:: WORKING DATA

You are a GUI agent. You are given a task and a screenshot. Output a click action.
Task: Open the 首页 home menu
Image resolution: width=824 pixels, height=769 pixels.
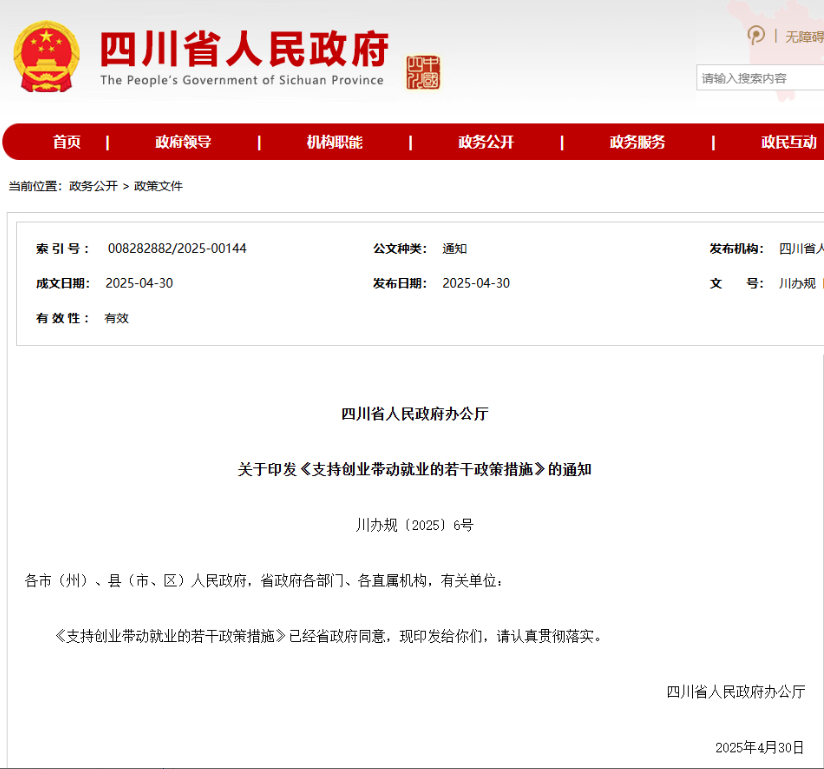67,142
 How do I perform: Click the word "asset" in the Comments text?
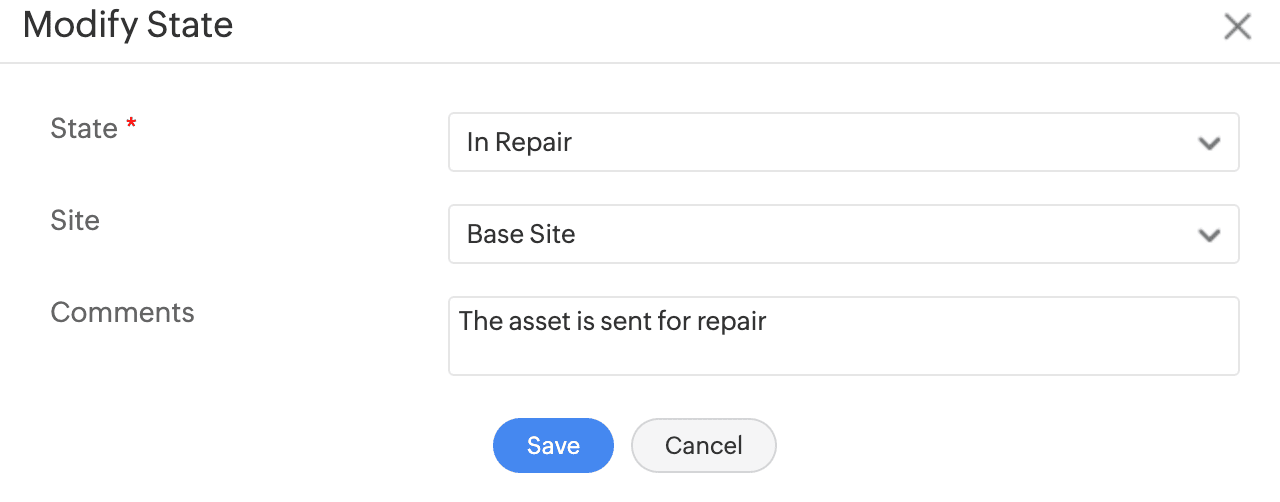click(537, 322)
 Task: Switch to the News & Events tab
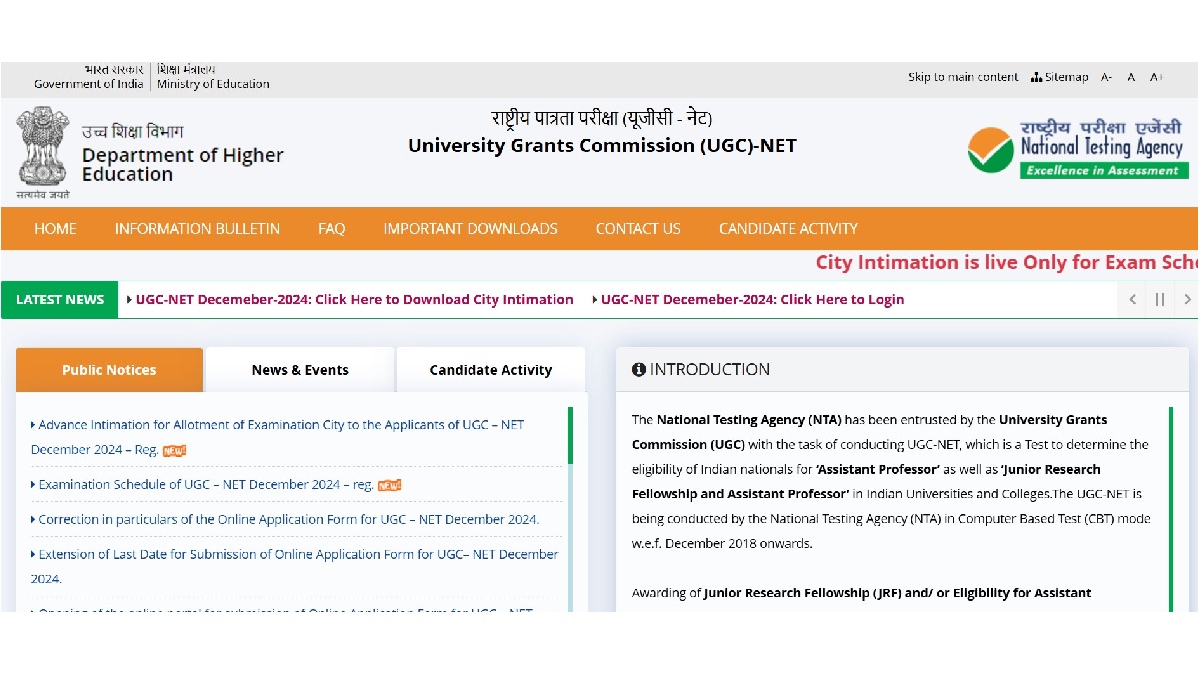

::::

THE PROBLEM:
The answer should hold every line of the listing, copied exactly, with no pictures.

EXERCISE RESULT:
You are a GUI agent. You are given a task and a screenshot. Output a click action.
Task: Open the 首页 home menu
Image resolution: width=824 pixels, height=769 pixels.
67,142
 How do I perform: Click the word "asset" in the Comments text?
click(537, 322)
 Task: Switch to the News & Events tab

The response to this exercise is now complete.